### EXCERPTED RECORDS
··········

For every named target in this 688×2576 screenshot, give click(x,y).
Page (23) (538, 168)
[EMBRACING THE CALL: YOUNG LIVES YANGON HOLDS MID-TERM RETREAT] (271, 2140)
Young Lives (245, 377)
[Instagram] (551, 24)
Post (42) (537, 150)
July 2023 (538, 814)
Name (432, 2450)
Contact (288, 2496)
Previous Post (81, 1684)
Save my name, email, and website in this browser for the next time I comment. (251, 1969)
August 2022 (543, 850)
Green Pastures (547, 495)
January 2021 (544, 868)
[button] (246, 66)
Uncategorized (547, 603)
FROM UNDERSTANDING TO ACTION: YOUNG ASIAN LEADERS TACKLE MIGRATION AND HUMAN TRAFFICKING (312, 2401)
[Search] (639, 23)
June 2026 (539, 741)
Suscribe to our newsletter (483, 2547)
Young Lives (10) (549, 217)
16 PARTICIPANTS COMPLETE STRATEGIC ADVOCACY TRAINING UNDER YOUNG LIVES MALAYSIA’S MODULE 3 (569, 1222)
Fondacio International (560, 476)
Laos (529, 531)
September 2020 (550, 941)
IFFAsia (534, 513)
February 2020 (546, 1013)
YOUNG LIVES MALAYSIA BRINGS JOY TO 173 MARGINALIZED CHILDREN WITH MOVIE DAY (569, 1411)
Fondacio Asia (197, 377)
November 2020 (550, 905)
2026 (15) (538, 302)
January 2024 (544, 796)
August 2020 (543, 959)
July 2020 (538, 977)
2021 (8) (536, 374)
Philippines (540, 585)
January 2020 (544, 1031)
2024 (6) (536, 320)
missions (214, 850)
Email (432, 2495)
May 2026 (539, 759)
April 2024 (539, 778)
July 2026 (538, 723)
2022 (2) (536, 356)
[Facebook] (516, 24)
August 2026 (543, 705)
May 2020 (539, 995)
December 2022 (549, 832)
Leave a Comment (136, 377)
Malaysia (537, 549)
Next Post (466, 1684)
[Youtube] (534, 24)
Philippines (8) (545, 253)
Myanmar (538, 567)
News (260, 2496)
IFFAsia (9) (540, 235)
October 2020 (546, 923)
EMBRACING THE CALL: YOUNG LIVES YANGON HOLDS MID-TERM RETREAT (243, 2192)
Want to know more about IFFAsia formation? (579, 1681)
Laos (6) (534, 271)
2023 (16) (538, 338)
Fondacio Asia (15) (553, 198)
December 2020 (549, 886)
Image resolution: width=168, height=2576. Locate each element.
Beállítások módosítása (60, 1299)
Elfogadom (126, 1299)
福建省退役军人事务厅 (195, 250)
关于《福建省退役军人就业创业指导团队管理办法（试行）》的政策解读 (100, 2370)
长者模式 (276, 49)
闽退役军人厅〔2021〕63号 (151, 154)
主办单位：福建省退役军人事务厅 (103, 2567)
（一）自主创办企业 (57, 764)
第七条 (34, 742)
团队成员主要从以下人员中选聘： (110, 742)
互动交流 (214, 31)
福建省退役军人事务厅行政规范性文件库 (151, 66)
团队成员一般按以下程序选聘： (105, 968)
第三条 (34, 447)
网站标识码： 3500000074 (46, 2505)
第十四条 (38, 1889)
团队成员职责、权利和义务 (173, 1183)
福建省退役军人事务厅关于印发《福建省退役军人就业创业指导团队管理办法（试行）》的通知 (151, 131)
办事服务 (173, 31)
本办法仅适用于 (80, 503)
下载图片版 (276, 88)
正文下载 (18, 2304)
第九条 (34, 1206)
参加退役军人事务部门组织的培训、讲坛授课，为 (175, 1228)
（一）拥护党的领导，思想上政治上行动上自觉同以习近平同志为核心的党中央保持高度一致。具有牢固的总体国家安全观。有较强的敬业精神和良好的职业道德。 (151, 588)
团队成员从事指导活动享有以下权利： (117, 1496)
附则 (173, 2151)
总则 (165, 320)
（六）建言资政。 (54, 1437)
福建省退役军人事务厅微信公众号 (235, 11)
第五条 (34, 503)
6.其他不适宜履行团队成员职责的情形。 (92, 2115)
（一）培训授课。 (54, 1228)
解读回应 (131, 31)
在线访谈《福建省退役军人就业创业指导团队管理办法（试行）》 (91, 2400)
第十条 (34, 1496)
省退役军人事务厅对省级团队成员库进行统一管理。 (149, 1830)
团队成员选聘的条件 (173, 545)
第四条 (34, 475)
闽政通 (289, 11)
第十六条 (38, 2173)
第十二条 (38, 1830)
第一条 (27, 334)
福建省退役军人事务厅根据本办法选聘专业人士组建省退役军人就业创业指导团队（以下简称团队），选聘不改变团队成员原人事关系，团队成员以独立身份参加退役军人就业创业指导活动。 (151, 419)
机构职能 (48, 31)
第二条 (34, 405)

··········

### WHAT IS EXPECTED
Retype each line of the data exactly as it reads.

### ANSWER BOX
For every named target in this 688×2576 screenshot, give click(x,y).
Page (23) (538, 168)
[EMBRACING THE CALL: YOUNG LIVES YANGON HOLDS MID-TERM RETREAT] (271, 2140)
Young Lives (245, 377)
[Instagram] (551, 24)
Post (42) (537, 150)
July 2023 (538, 814)
Name (432, 2450)
Contact (288, 2496)
Previous Post (81, 1684)
Save my name, email, and website in this browser for the next time I comment. (251, 1969)
August 2022 (543, 850)
Green Pastures (547, 495)
January 2021 (544, 868)
[button] (246, 66)
Uncategorized (547, 603)
FROM UNDERSTANDING TO ACTION: YOUNG ASIAN LEADERS TACKLE MIGRATION AND HUMAN TRAFFICKING (312, 2401)
[Search] (639, 23)
June 2026 (539, 741)
Suscribe to our newsletter (483, 2547)
Young Lives (10) (549, 217)
16 PARTICIPANTS COMPLETE STRATEGIC ADVOCACY TRAINING UNDER YOUNG LIVES MALAYSIA’S MODULE 3 (569, 1222)
Fondacio International (560, 476)
Laos (529, 531)
September 2020 (550, 941)
IFFAsia (534, 513)
February 2020 (546, 1013)
YOUNG LIVES MALAYSIA BRINGS JOY TO 173 MARGINALIZED CHILDREN WITH MOVIE DAY (569, 1411)
Fondacio Asia (197, 377)
November 2020 (550, 905)
2026 (15) (538, 302)
January 2024 (544, 796)
August 2020 (543, 959)
July 2020 (538, 977)
2021 (8) (536, 374)
Philippines (540, 585)
January 2020 (544, 1031)
2024 (6) (536, 320)
missions (214, 850)
Email (432, 2495)
May 2026 (539, 759)
April 2024 (539, 778)
July 2026 (538, 723)
2022 (2) (536, 356)
[Facebook] (516, 24)
August 2026 (543, 705)
May 2020 (539, 995)
December 2022 (549, 832)
Leave a Comment (136, 377)
Malaysia (537, 549)
Next Post (466, 1684)
[Youtube] (534, 24)
Philippines (8) (545, 253)
Myanmar (538, 567)
News (260, 2496)
IFFAsia (9) (540, 235)
October 2020 (546, 923)
EMBRACING THE CALL: YOUNG LIVES YANGON HOLDS MID-TERM RETREAT (243, 2192)
Want to know more about IFFAsia formation? (579, 1681)
Laos (6) (534, 271)
2023 (16) (538, 338)
Fondacio Asia (15) (553, 198)
December 2020 (549, 886)
Image resolution: width=168, height=2576. Locate each element.
Beállítások módosítása (60, 1299)
Elfogadom (126, 1299)
福建省退役军人事务厅 (195, 250)
关于《福建省退役军人就业创业指导团队管理办法（试行）》的政策解读 (100, 2370)
长者模式 (276, 49)
闽退役军人厅〔2021〕63号 (151, 154)
主办单位：福建省退役军人事务厅 (103, 2567)
（一）自主创办企业 (57, 764)
第七条 (34, 742)
团队成员主要从以下人员中选聘： (110, 742)
互动交流 (214, 31)
福建省退役军人事务厅行政规范性文件库 (151, 66)
团队成员一般按以下程序选聘： (105, 968)
第三条 (34, 447)
网站标识码： 3500000074 (46, 2505)
第十四条 (38, 1889)
团队成员职责、权利和义务 (173, 1183)
福建省退役军人事务厅关于印发《福建省退役军人就业创业指导团队管理办法（试行）》的通知 (151, 131)
办事服务 (173, 31)
本办法仅适用于 (80, 503)
下载图片版 (276, 88)
正文下载 (18, 2304)
第九条 (34, 1206)
参加退役军人事务部门组织的培训、讲坛授课，为 (175, 1228)
（一）拥护党的领导，思想上政治上行动上自觉同以习近平同志为核心的党中央保持高度一致。具有牢固的总体国家安全观。有较强的敬业精神和良好的职业道德。 (151, 588)
团队成员从事指导活动享有以下权利： (117, 1496)
附则 (173, 2151)
总则 (165, 320)
（六）建言资政。 (54, 1437)
福建省退役军人事务厅微信公众号 (235, 11)
第五条 (34, 503)
6.其他不适宜履行团队成员职责的情形。 (92, 2115)
（一）培训授课。 (54, 1228)
解读回应 (131, 31)
在线访谈《福建省退役军人就业创业指导团队管理办法（试行）》 (91, 2400)
第十条 (34, 1496)
省退役军人事务厅对省级团队成员库进行统一管理。 (149, 1830)
团队成员选聘的条件 (173, 545)
第四条 (34, 475)
闽政通 (289, 11)
第十六条 (38, 2173)
第十二条 (38, 1830)
第一条 (27, 334)
福建省退役军人事务厅根据本办法选聘专业人士组建省退役军人就业创业指导团队（以下简称团队），选聘不改变团队成员原人事关系，团队成员以独立身份参加退役军人就业创业指导活动。 (151, 419)
机构职能 (48, 31)
第二条 (34, 405)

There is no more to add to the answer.